Start of SUPPLIED PASSAGE

Implementing std::array-like constructors in other classes

Question

In all the modern C++ compilers I've worked with, the following is legal:

std::array<float, 4> a = {1, 2, 3, 4};

I'm trying to make my own class that has similar construction semantics, but I'm running into an annoying problem. Consider the following attempt:

#include <array>
#include <cstddef>

template<std::size_t n>
class float_vec
{
private:
  std::array<float, n> underlying_array;

public:
  template<typename... Types>
  float_vec(Types... args)
    : underlying_array{{args...}}
  {
  }
};

int main()
{
  float_vec<4> v = {1, 2, 3, 4}; // error here
}

When using int literals like above, the compiler complains it can't implicitly convert int to float. I think it works in the std::array example, though, because the values given are compile-time constants known to be within the domain of float. Here, on the other hand, the variadic template uses int for the parameter types and the conversion happens within the constructor's initializer list where the values aren't known at compile-time.

I don't want to do an explicit cast in the constructor since that would then allow for all numeric values even if they can't be represented by float.

The only way I can think of to get what I want is to somehow have a variable number of parameters, but of a specific type (in this case, I'd want float). I'm aware of std::initializer_list, but I'd like to be able to enforce the number of parameters at compile time as well.

Any ideas? Is what I want even possible with C++11? Anything new proposed for C++14 that will solve this?

Answer 1

A little trick is to use constructor inheritance. Just make your class derive from another class which has a pack of the parameters you want.

template <class T, std::size_t N, class Seq = repeat_types<N, T>>
struct _array_impl;

template <class T, std::size_t N, class... Seq>
struct _array_impl<T, N, type_sequence<Seq...>>
{
    _array_impl(Seq... elements) : _data{elements...} {}
    const T& operator[](std::size_t i) const { return _data[i]; }

    T _data[N];
};


template <class T, std::size_t N>
struct array : _array_impl<T, N>
{
    using _array_impl<T, N>::_array_impl;
};

int main() {
    array<float, 4> a {1, 2, 3, 4};
    for (int i = 0; i < 4; i++)
        std::cout << a[i] << std::endl;
    return 0;
}

Here is a sample implementation of the repeat_types utility. This sample uses logarithmic template recursion, which is a little less intuitive to implement than with linear recursion.

End of SUPPLIED PASSAGE
Start of EXTRACTED DATA

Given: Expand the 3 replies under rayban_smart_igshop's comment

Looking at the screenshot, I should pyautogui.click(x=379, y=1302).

End of EXTRACTED DATA
Start of EXTRACTED DATA

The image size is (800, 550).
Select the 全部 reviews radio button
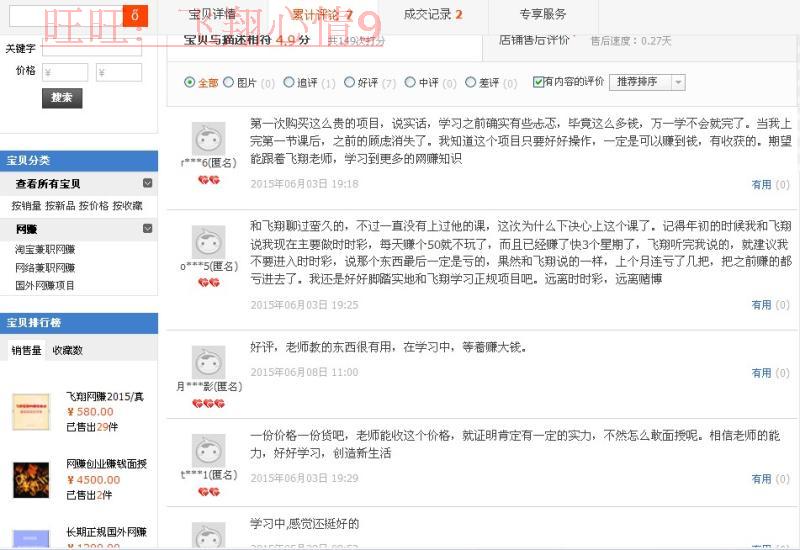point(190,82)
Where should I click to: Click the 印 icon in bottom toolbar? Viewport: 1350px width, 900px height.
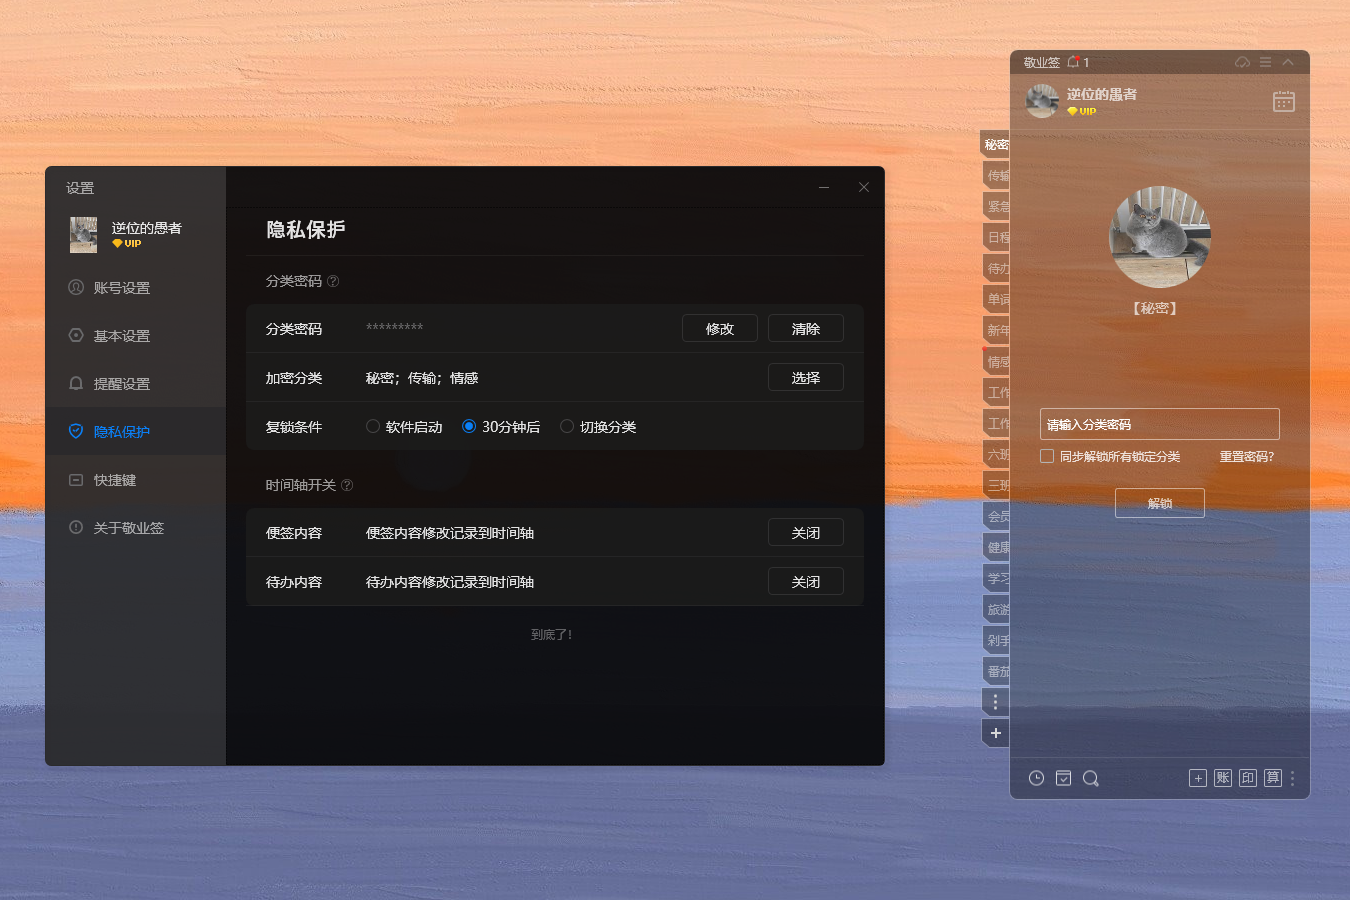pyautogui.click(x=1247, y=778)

End of EXTRACTED DATA

▶ **JOB A**:
In the std::array constructor thread, what trick does Answer 1 propose for getting the desired construction?
▶ **JOB B**:
Pick up the std::array constructor thread right after its last sentence and keep writing.
The data can be left aside.

▶ **WRITTEN REPLY A**:
Constructor inheritance.

▶ **WRITTEN REPLY B**:
template <class... T>
struct type_sequence
{
    static constexpr inline std::size_t size() noexcept { return sizeof...(T); }
};


template <class, class>
struct _concatenate_sequences_impl;
template <class... T, class... U>
struct _concatenate_sequences_impl<type_sequence<T...>, type_sequence<U...>>
    { using type = type_sequence<T..., U...>; };
template <class T, class U>
using concatenate_sequences = typename _concatenate_sequences_impl<T, U>::type;


template <std::size_t N, class T>
struct _repeat_sequence_impl
    { using type = concatenate_sequences<
        typename _repeat_sequence_impl<N/2, T>::type,
        typename _repeat_sequence_impl<N - N/2, T>::type>; };
template <class T>
struct _repeat_sequence_impl<1, T>
    { using type = T; };
template <class... T>
struct _repeat_sequence_impl<0, type_sequence<T...>>
    { using type = type_sequence<>; };
template <std::size_t N, class... T>
using repeat_types = typename _repeat_sequence_impl<N, type_sequence<T...>>::type;

Answer 2

First of what you are seeing is the default aggregate initialization. It has been around since the earliest K&R C. If your type is an aggregate, it supports aggregate initialization already. Also, your example will most likely compile, but the correct way to initialize it is std::array<int, 3> x ={{1, 2, 3}}; (note the double braces).

What has been added in C++11 is the initializer_list construct which requires a bit of compiler magic to be implemented.

So, what you can do now is add constructors and assignment operators that accept a value of std::initializer_list and this will offer the same syntax for your type.

Example:

#include <initializer_list>

struct X {
  X(std::initializer_list<int>) {
    // do stuff
  }
};

int main()
{
  X x = {1, 2, 3};

  return 0;
}

Why does your current approach not work? Because in C++11 std::initializer_list::size is not a constexpr or part of the initializer_list type. You cannot use it as a template parameter.

A few possible hacks: make your type an aggregate.

#include <array>

template<std::size_t N>
struct X {
  std::array<int, N> x;
};

int main()
{
  X<3> x = {{{1, 2, 3}}}; // triple braces required
  return 0;
}

Provide a make_* function to deduce the number of arguments:

#include <array>

template<std::size_t N>
struct X {
  std::array<int, N> x;
};

template<typename... T>
auto make_X(T... args) -> X<sizeof...(T)>
// might want to find the common_type of the argument pack as well
{ return X<sizeof...(T)>{{{args...}}}; } 

int main()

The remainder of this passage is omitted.